**Activity**.
Please repeat exactly, and only, the lines from the one containing "This screenshot has width=183, height=141." through the end of the records below, with no pictures.

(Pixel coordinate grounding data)
==============================

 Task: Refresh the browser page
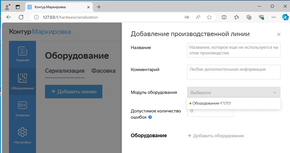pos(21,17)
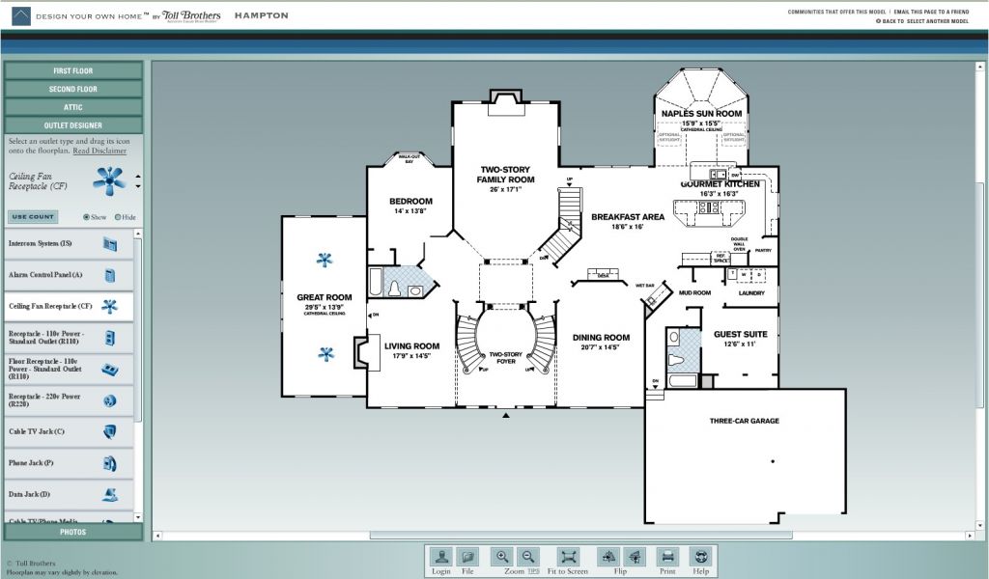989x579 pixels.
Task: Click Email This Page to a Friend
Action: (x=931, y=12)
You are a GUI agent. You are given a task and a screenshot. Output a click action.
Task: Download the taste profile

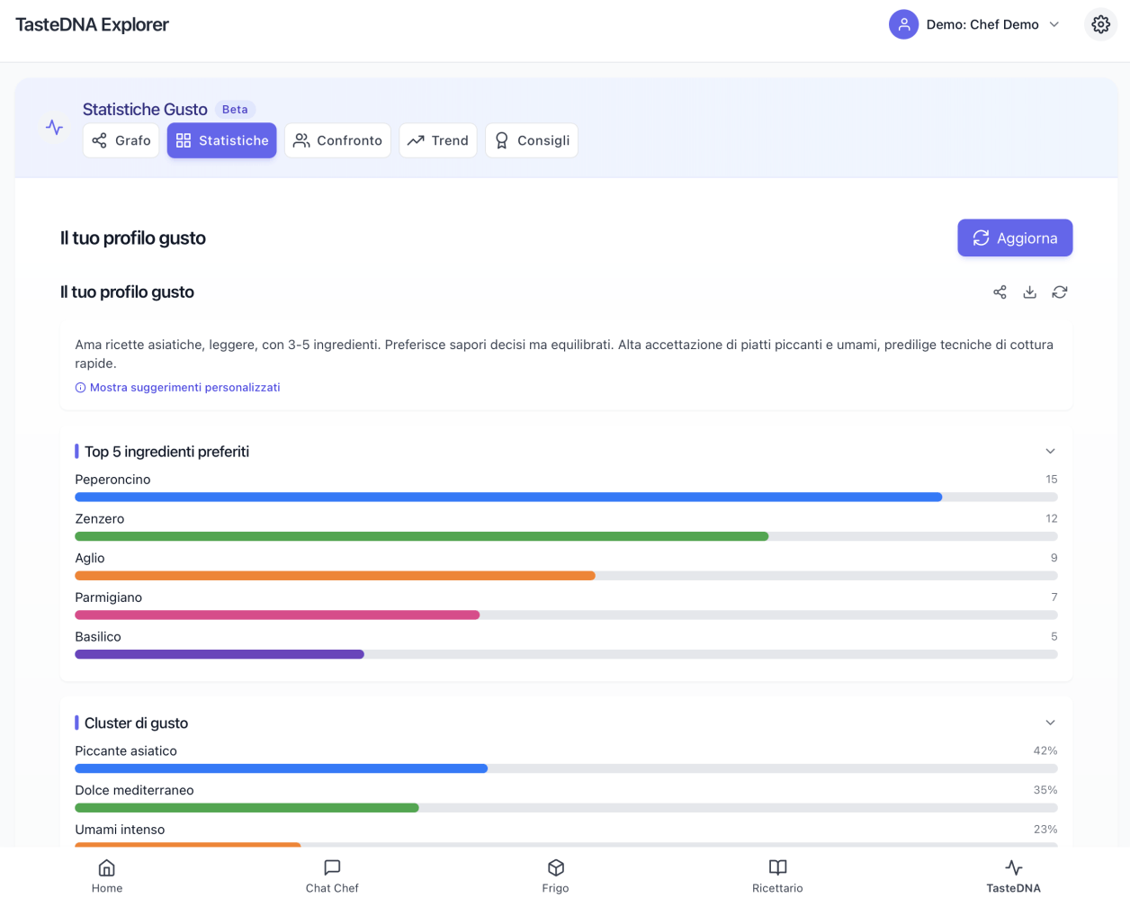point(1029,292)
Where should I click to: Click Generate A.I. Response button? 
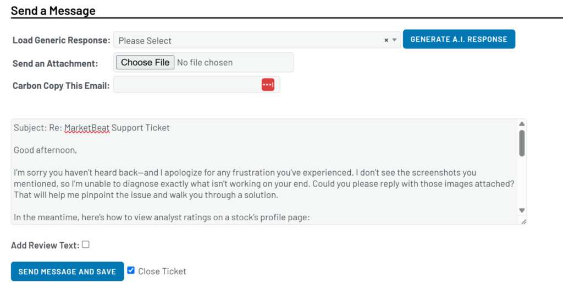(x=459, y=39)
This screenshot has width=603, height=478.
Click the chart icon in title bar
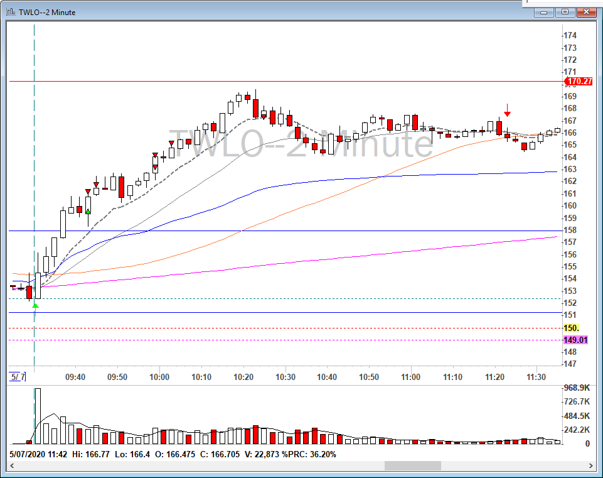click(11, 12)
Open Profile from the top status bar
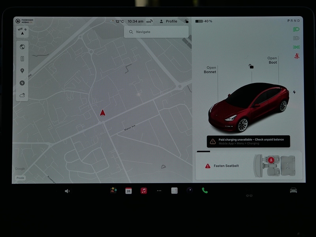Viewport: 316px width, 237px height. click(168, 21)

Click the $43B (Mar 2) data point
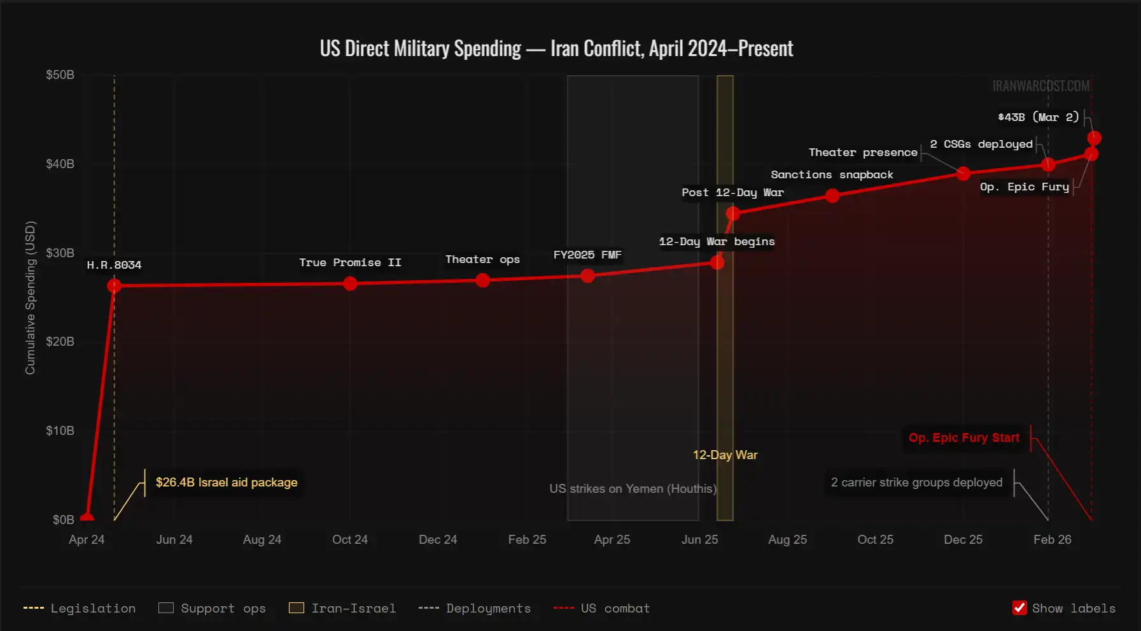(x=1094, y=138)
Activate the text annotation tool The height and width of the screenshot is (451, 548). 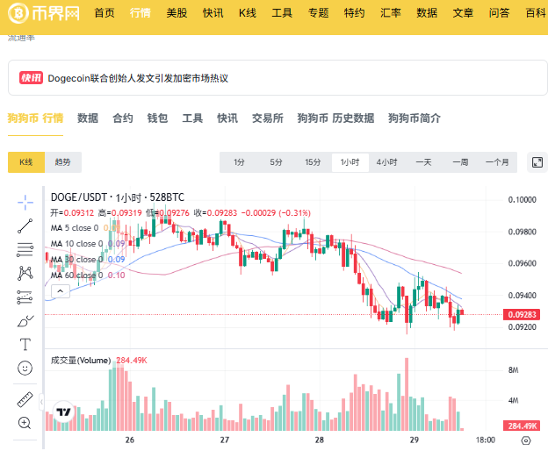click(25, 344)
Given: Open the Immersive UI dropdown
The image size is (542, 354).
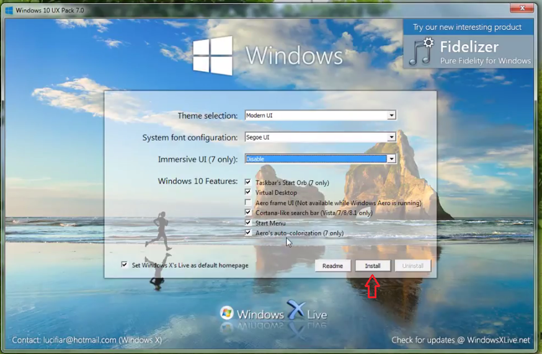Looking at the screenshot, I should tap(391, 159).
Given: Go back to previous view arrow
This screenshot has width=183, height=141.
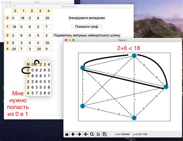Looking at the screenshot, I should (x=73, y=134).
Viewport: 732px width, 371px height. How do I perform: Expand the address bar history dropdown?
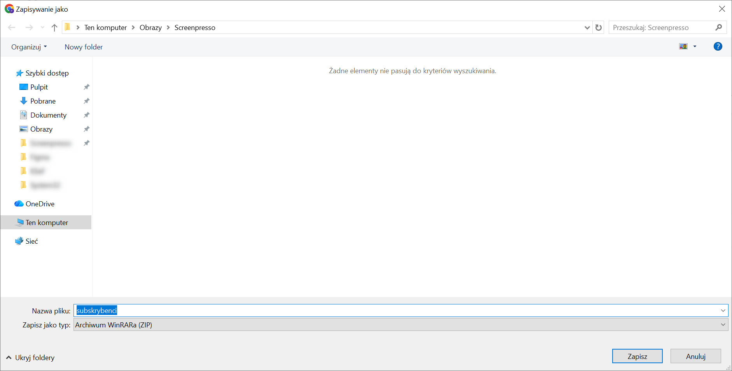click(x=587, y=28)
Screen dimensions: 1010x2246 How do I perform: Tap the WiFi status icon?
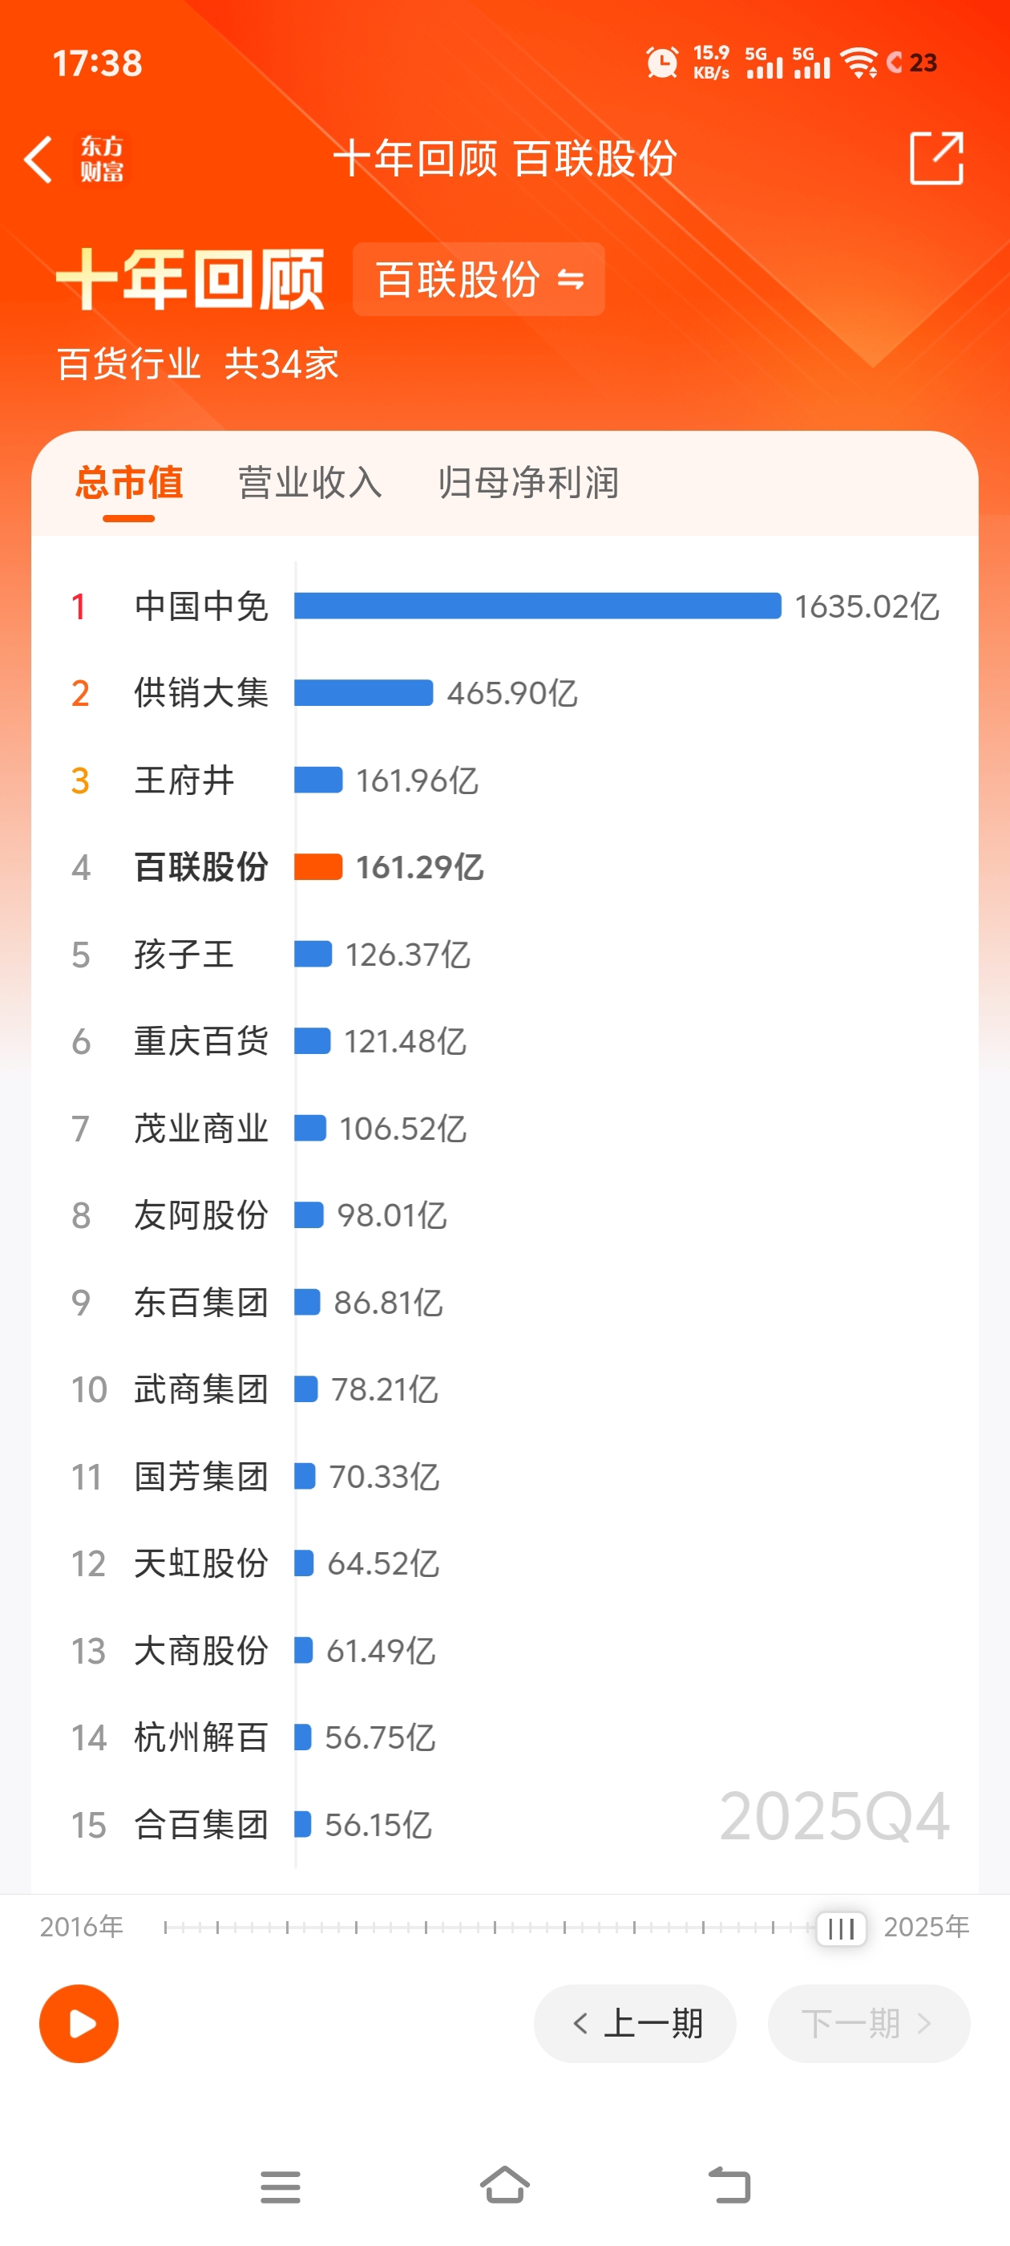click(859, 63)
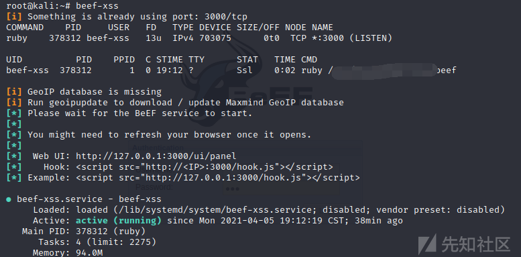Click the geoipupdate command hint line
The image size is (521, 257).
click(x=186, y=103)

==============================

**Reply**.
This screenshot has width=183, height=141.
Looking at the screenshot, I should (x=73, y=134).
Viewport: 732px width, 371px height. How do I perform: Expand the address bar history dropdown?
click(x=587, y=28)
Screen dimensions: 1010x2246 How do I perform: Tap the WiFi status icon?
click(859, 63)
Click the geoipupdate command hint line
The image size is (521, 257).
click(x=186, y=103)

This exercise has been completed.